## INPUT DATA:
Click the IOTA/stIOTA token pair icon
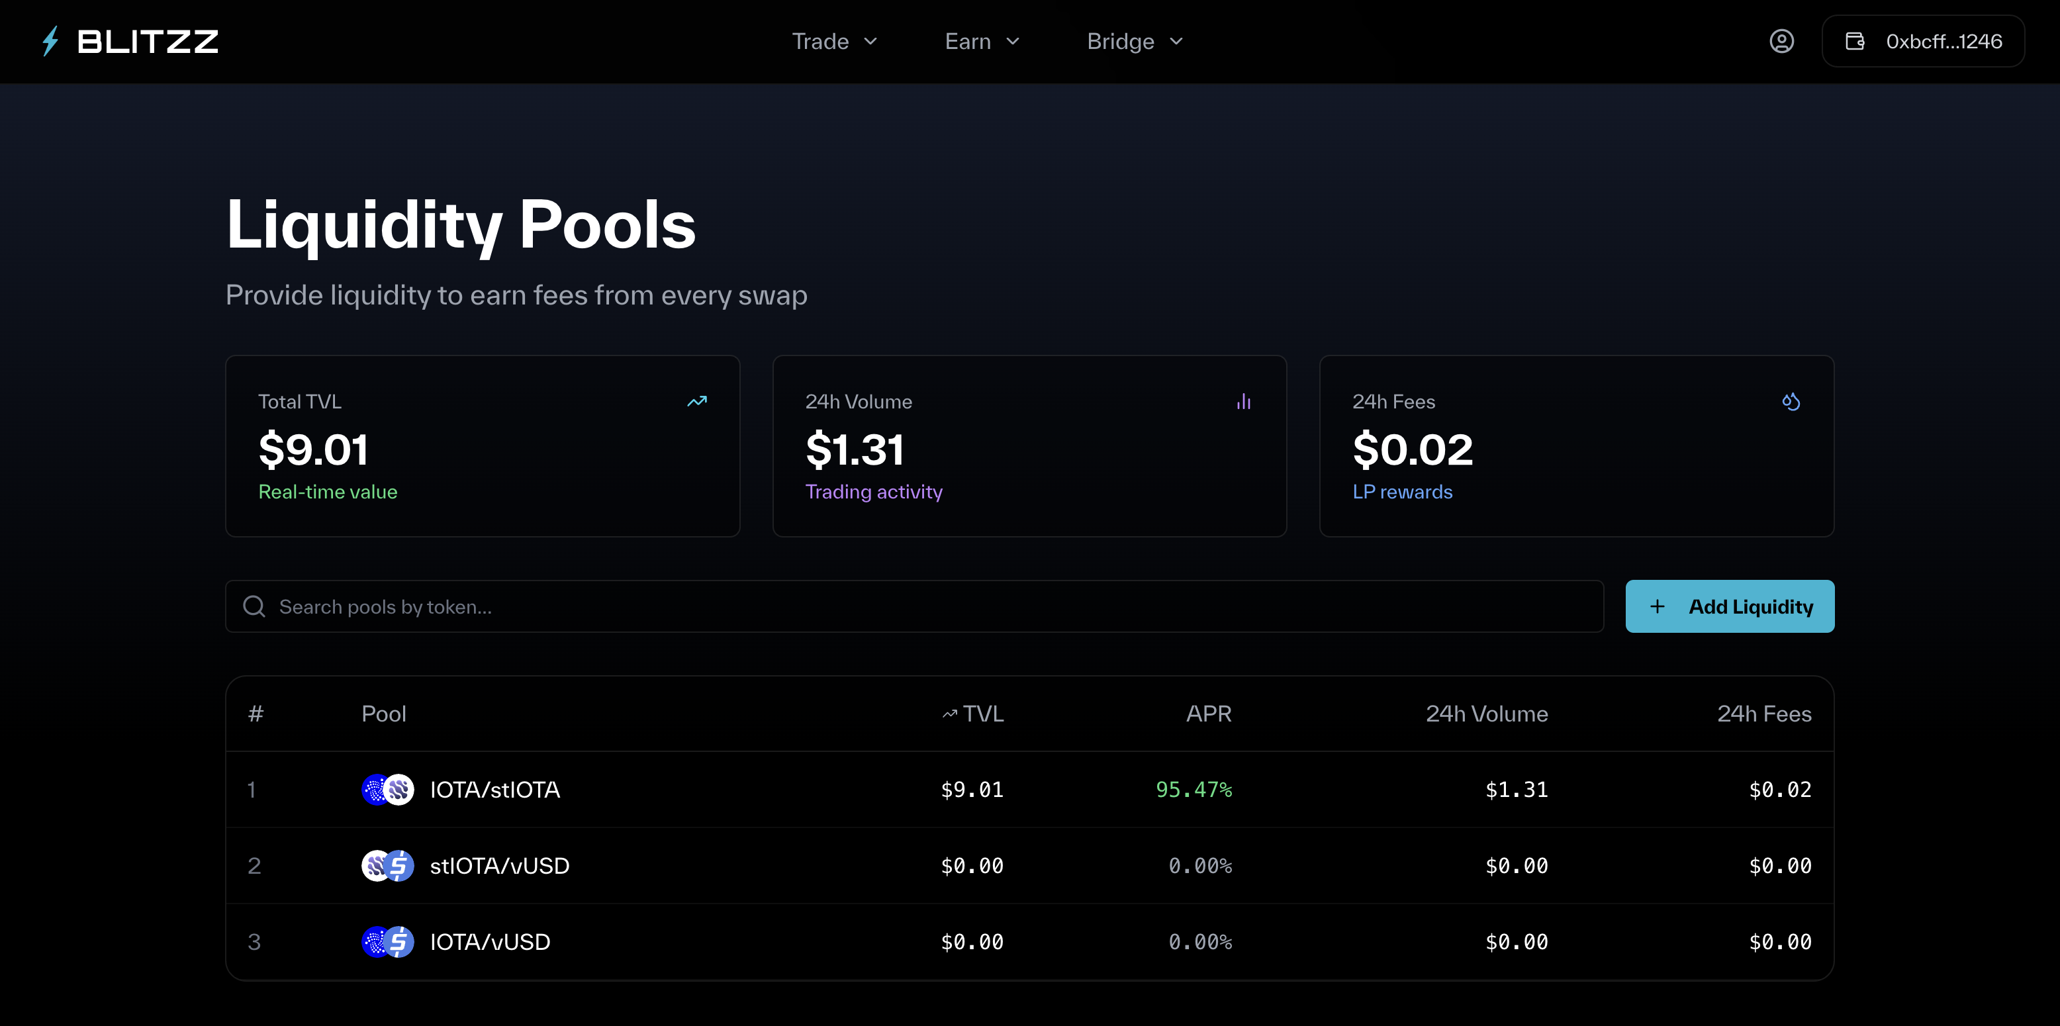 coord(388,789)
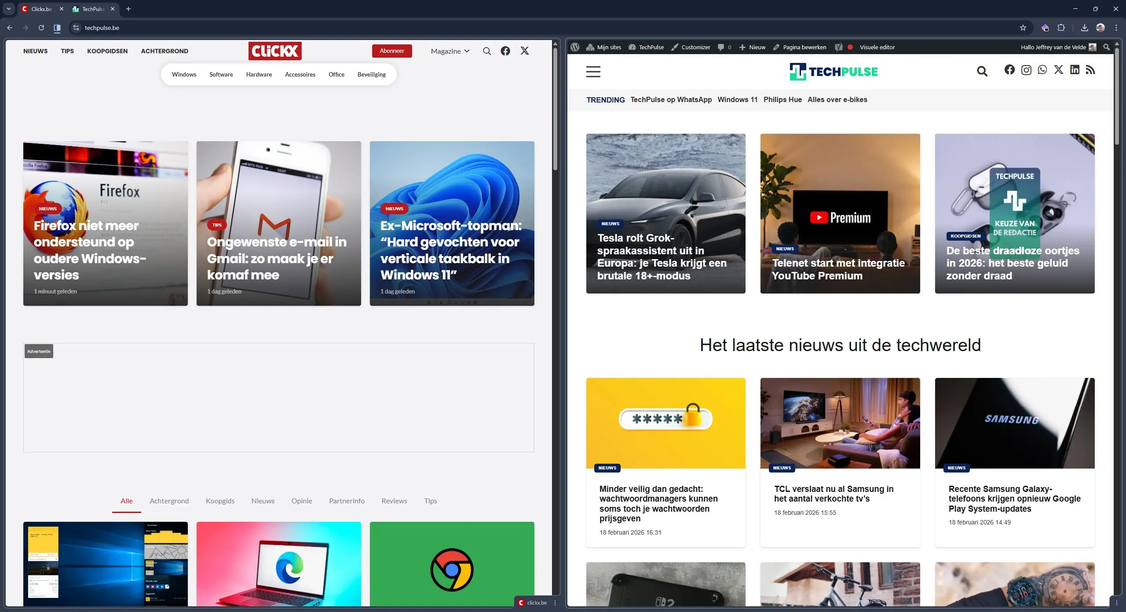Open the tab search dropdown arrow

coord(8,9)
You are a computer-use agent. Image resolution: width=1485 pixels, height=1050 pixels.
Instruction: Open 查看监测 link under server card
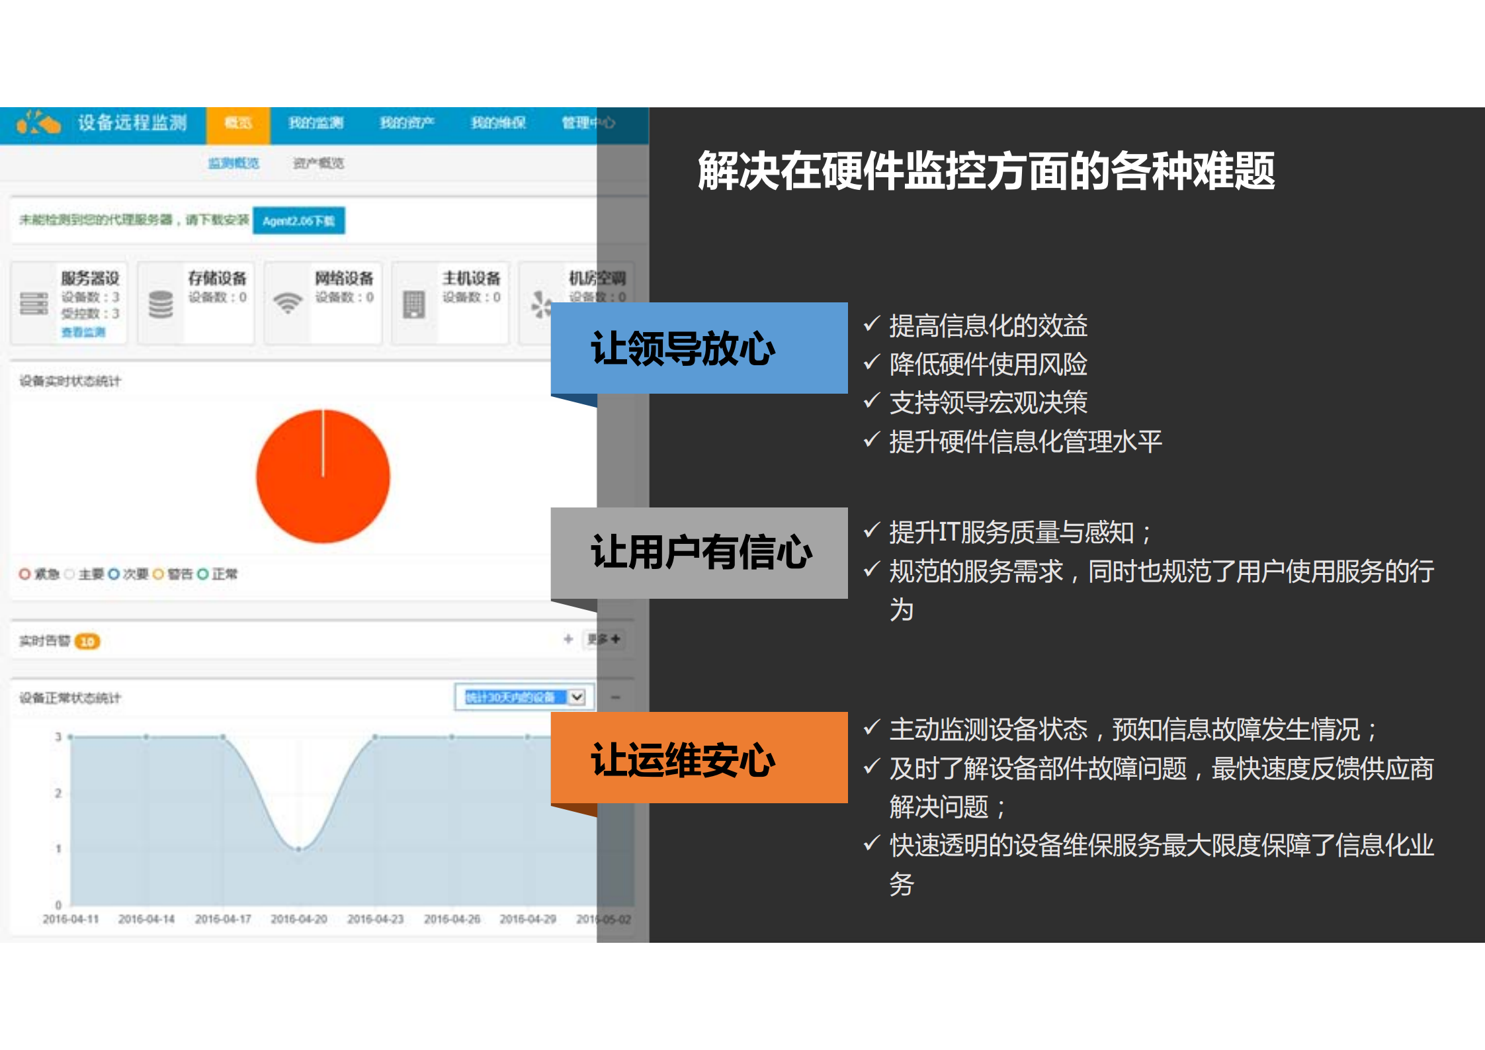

## REQUIRED WORK:
Retype the entries above word for word, minus any images.

## OUTPUT FOR THIS EXERCISE:
Click the IOTA/stIOTA token pair icon
 coord(388,789)
Open the tab search dropdown arrow

coord(8,9)
You are a computer-use agent. Image resolution: width=1485 pixels, height=1050 pixels.
Instruction: Open 查看监测 link under server card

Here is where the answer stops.